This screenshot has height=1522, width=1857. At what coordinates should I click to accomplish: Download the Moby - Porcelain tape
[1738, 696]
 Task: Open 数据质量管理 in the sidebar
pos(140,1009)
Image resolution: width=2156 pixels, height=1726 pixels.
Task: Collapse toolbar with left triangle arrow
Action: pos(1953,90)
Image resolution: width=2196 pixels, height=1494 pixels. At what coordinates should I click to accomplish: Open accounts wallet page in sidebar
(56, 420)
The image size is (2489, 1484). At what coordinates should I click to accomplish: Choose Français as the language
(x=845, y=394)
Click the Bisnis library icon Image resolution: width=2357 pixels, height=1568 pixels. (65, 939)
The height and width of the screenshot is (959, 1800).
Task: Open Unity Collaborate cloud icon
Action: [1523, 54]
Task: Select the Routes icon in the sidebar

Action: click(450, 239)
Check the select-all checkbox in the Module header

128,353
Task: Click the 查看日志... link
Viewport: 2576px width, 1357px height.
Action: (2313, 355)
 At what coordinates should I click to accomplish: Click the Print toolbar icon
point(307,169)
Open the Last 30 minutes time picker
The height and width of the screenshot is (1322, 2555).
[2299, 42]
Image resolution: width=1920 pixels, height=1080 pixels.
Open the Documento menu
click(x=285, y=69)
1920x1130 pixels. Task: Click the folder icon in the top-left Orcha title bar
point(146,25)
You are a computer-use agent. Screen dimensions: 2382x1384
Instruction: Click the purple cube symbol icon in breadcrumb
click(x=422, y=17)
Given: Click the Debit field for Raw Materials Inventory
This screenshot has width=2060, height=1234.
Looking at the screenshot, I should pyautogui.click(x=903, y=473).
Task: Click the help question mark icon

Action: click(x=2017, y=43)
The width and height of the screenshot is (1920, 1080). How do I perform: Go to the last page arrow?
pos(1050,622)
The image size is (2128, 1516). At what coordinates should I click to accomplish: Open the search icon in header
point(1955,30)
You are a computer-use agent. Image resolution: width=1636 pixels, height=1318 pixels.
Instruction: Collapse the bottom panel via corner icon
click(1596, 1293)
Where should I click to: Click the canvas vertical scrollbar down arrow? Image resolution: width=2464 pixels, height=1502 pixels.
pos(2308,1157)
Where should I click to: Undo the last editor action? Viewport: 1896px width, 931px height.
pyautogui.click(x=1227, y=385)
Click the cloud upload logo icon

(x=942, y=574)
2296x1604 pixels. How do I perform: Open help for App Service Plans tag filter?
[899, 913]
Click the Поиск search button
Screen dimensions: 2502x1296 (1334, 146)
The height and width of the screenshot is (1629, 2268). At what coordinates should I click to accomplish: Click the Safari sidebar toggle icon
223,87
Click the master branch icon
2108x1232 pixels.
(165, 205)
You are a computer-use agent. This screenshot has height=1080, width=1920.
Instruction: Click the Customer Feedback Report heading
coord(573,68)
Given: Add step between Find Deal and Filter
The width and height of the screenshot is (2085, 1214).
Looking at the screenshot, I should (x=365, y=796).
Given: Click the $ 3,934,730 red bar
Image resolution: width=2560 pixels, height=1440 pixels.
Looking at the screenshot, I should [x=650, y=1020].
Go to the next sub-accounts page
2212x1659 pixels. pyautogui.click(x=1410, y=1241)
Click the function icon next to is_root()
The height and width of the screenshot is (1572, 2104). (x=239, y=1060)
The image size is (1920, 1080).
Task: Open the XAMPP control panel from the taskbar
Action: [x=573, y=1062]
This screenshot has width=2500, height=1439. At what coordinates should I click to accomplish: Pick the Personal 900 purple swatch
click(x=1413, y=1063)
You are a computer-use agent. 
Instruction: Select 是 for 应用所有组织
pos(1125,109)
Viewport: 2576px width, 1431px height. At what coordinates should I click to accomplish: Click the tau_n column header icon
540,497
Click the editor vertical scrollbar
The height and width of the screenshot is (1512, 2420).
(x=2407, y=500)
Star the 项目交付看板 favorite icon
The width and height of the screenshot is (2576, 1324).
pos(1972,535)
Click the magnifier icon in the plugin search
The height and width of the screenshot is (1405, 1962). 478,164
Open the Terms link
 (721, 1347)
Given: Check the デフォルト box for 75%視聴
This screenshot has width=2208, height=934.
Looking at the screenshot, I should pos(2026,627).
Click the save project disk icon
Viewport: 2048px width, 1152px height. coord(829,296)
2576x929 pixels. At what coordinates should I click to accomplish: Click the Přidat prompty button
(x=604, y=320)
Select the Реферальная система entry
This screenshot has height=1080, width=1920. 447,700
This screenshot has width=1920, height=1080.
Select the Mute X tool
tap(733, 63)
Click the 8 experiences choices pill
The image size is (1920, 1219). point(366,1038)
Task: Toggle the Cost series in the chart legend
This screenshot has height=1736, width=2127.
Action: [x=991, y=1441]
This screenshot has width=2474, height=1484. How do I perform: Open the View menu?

About this exercise: Each line from the one with "Open the Terms link" through the end of the records above should be written out exactly. No other line should appear.

Solution:
Open the Terms link
 (721, 1347)
Given: Check the デフォルト box for 75%視聴
This screenshot has width=2208, height=934.
Looking at the screenshot, I should pos(2026,627).
Click the save project disk icon
Viewport: 2048px width, 1152px height. coord(829,296)
2576x929 pixels. At what coordinates should I click to accomplish: Click the Přidat prompty button
(x=604, y=320)
Select the Реферальная система entry
This screenshot has height=1080, width=1920. 447,700
This screenshot has width=1920, height=1080.
Select the Mute X tool
tap(733, 63)
Click the 8 experiences choices pill
The image size is (1920, 1219). point(366,1038)
Task: Toggle the Cost series in the chart legend
This screenshot has height=1736, width=2127.
Action: [x=991, y=1441]
This screenshot has width=2474, height=1484. How do I perform: Open the View menu?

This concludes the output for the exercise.